Estanco del Tabaco. Disposición y sistema comercial establecidos por el régimen colonial español para monopolizar el comercio del tabaco, fijando los precios a su arbitrio, lo cual provocó numerosas revueltas en Cuba, entre ellas la llamada “Insurrección de los vegueros”, que constituyó el primer alzamiento armado criollo contra las autoridades.

Cultivo del Tabaco

El tabaco es una planta autóctona de Cuba y de otras regiones caribeñas de la que los indígenas fumaban las hojas secas y que además empleaban con fines rituales y medicinales.

Cuando Cristóbal Colón llegó Cuba en 1492, observó que los indígenas fumaban unas hojas enrolladas o valiéndose de una caña o tubo llamado tobago, de donde derivó después el nombre común de la planta de tabaco. A la planta en sí la llamaban cohíba.

Tras la colonización la creciente demanda del tabaco resultó un estímulo para el asentamiento de miles de inmigrantes, en especial procedentes de Islas Canarias, que, de paso, establecieron un nuevo sistema de pequeñas fincas o vegas en detrimento del latifundio, no sin ásperas luchas con los latifundistas.

El fomento de las vegas hizo factible la población de los rincones más recónditos del país y contribuyó a disolver el sistema de tenencia de tierras comunales y ejidos.
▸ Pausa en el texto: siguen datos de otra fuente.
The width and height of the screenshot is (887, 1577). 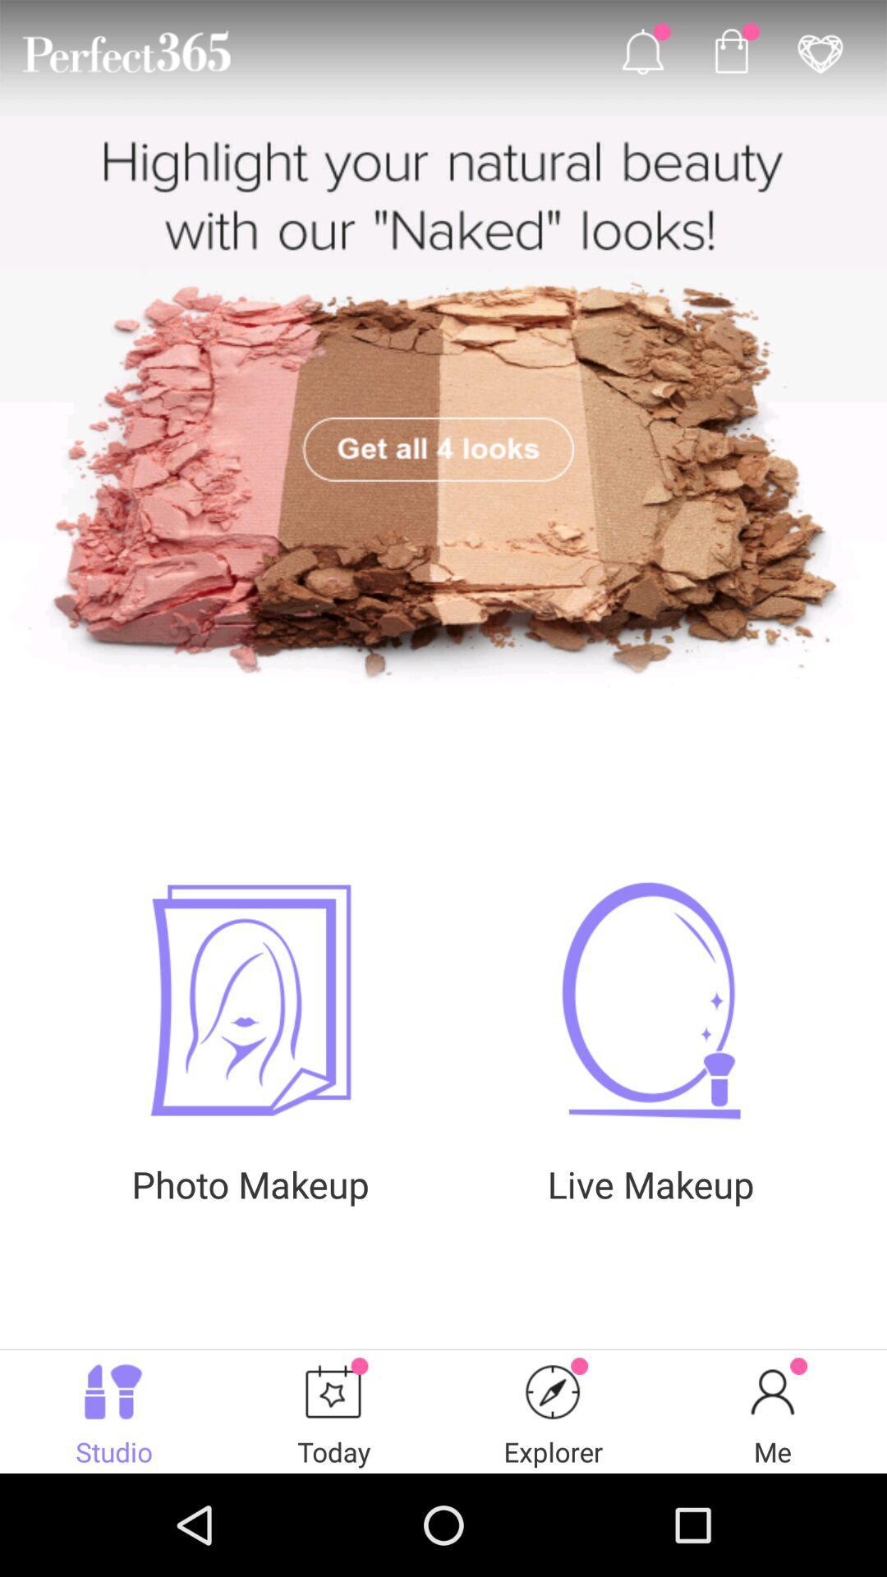 What do you see at coordinates (773, 1391) in the screenshot?
I see `the icon on the bottom right corner of the web page` at bounding box center [773, 1391].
Por ejidos se entendían las tierras de uso común situados generalmente en los lindes de la población. El cultivo del tabaco se caracterizó por ser, en general, trabajo de hombres libres, pequeños propietarios que prodigaban a la hoja los cuidados que no iban a tener con manos esclavas. El tabaco se exportaba en rama, o sea, en hojas secas, o en polvo o rapé, pues inicialmente se prefería aspirar el polvo de tabaco a fumarlo en puros o en pipas. Los cigarrillos fueron un invento muy posterior.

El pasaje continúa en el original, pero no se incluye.